**Task brief:**
Exclude the pictures, then quote exactly the lines from the one holding "This screenshot has width=1456, height=819." through the last line of the records.

**Stored data:**
%%

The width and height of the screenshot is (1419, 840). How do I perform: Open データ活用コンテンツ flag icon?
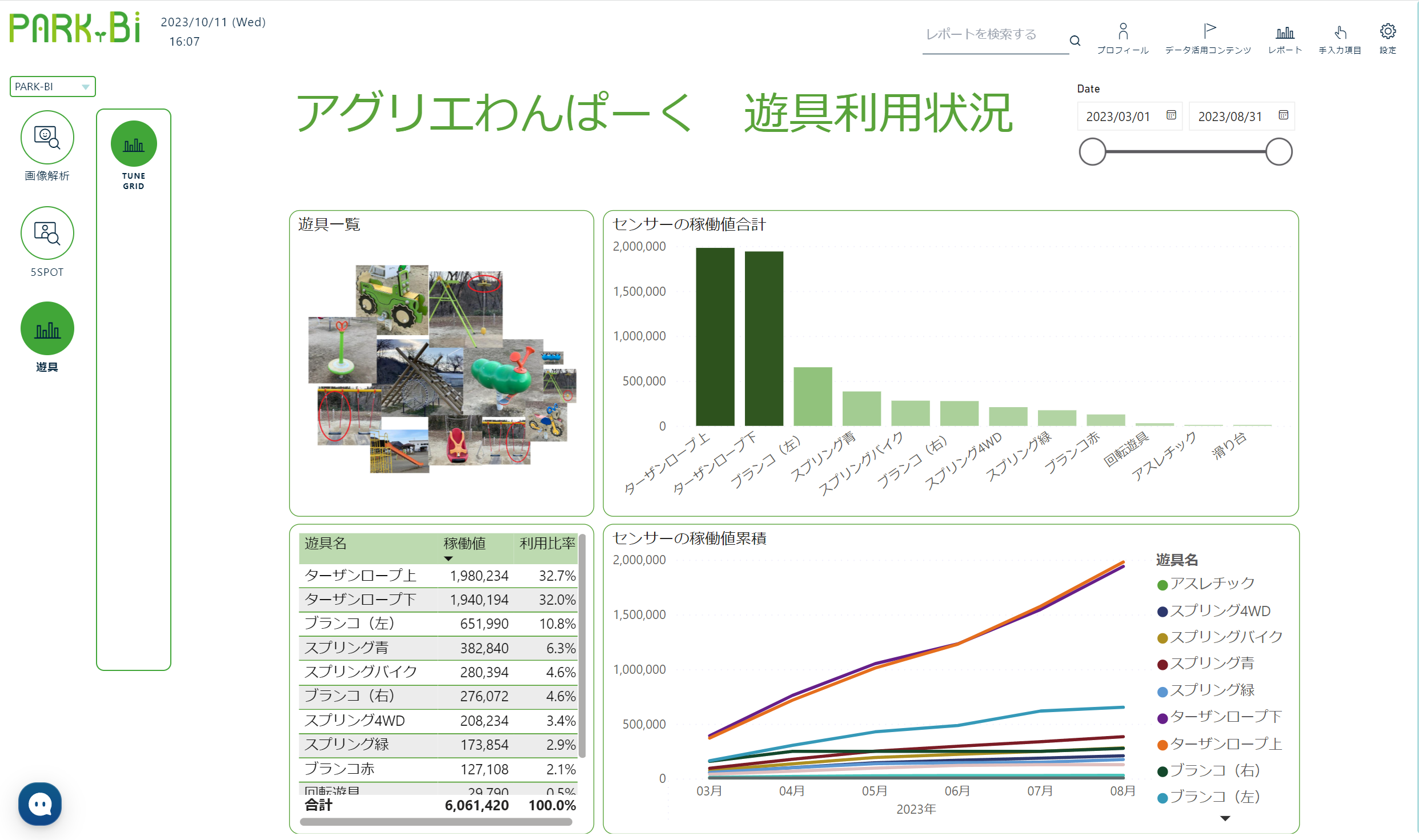[x=1208, y=31]
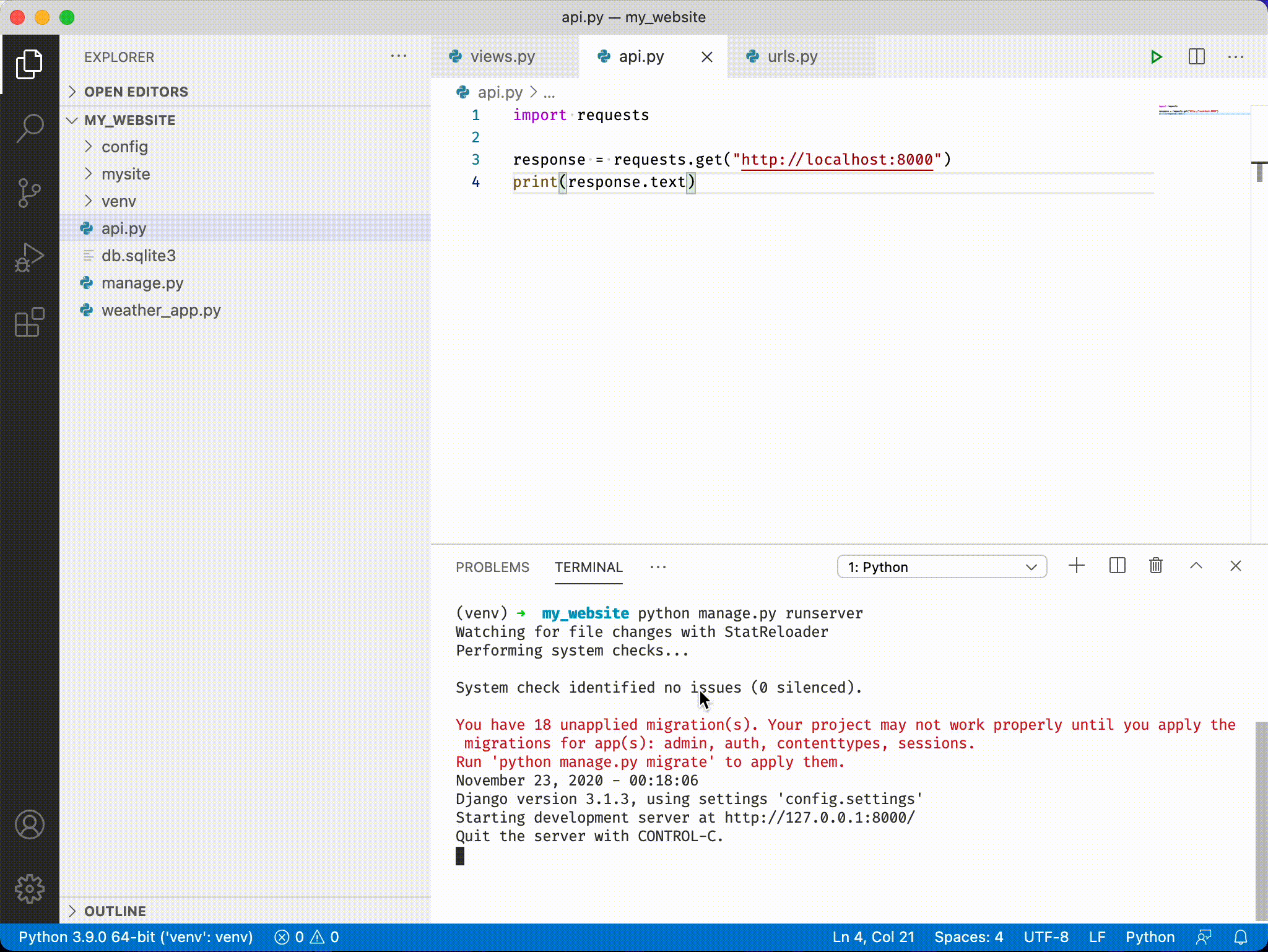Image resolution: width=1268 pixels, height=952 pixels.
Task: Split the editor using the split icon
Action: point(1196,57)
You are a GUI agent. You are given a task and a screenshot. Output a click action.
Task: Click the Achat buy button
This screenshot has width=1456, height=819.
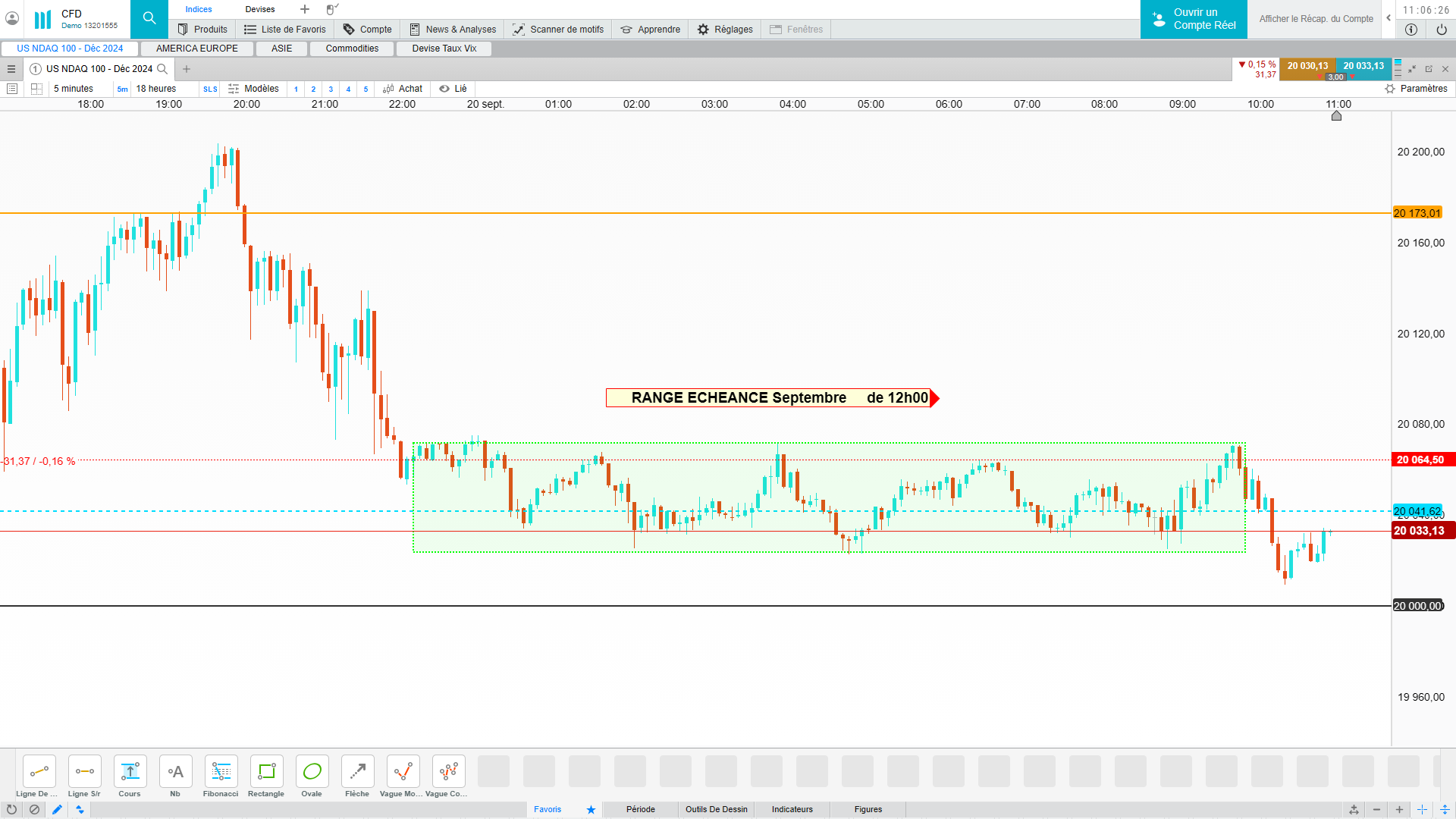[403, 89]
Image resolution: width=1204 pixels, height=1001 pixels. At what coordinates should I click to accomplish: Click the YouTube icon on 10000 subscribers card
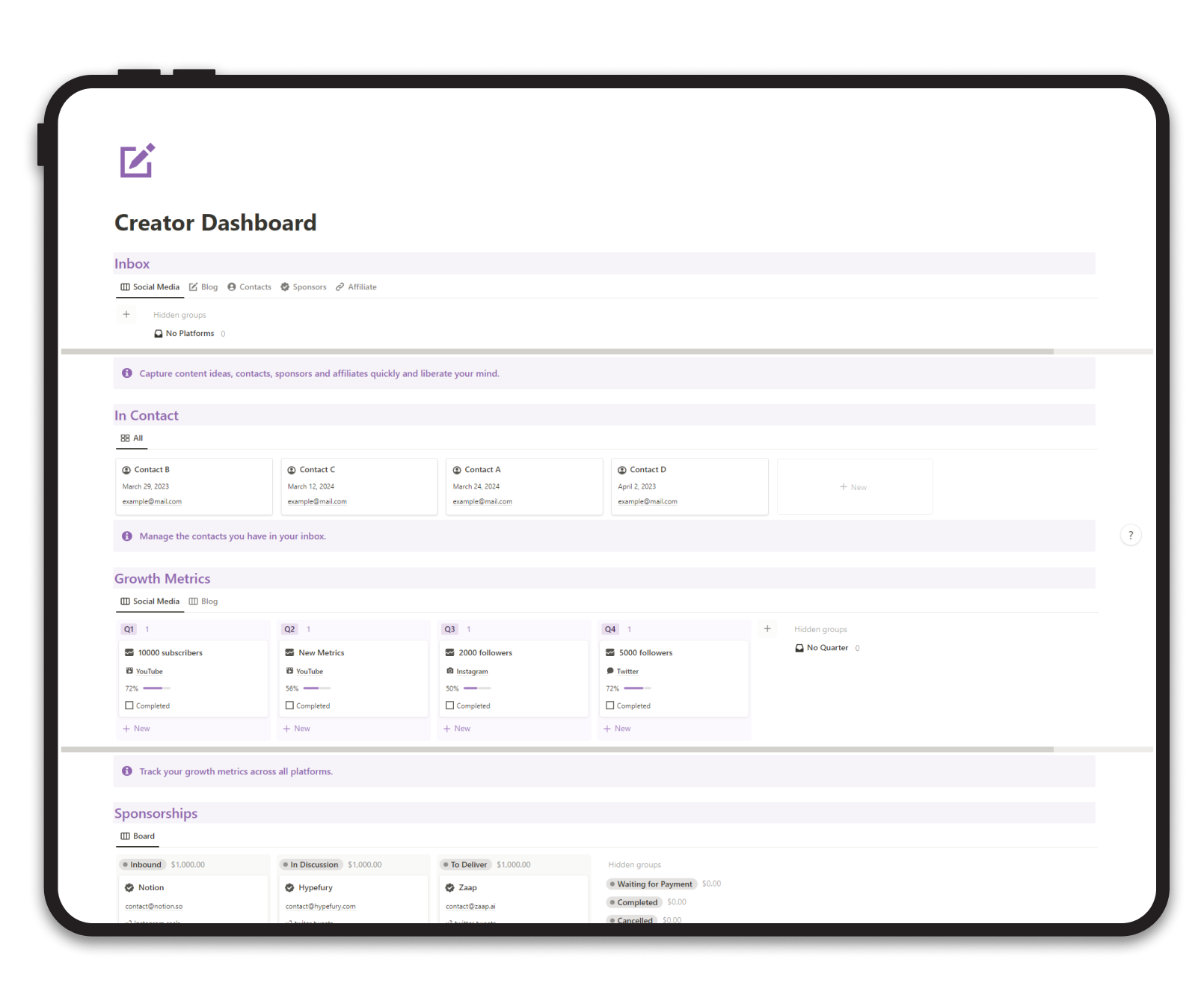coord(132,671)
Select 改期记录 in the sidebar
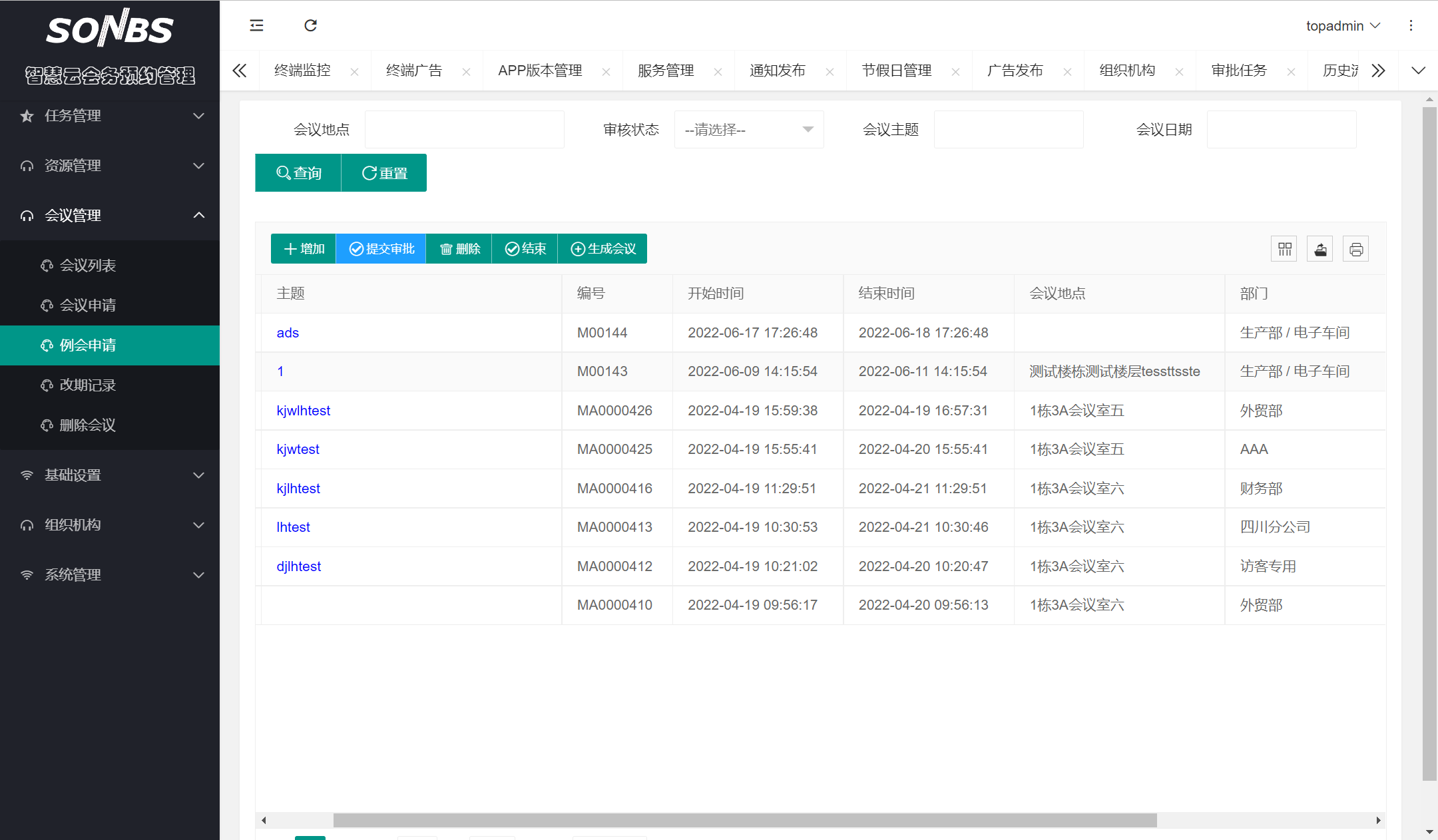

%%

**Exercise response:**
This screenshot has width=1456, height=819.
[403, 89]
Image resolution: width=1204 pixels, height=1001 pixels. At what coordinates should I click to accomplish: Click the YouTube icon on 10000 subscribers card
coord(132,671)
Select 改期记录 in the sidebar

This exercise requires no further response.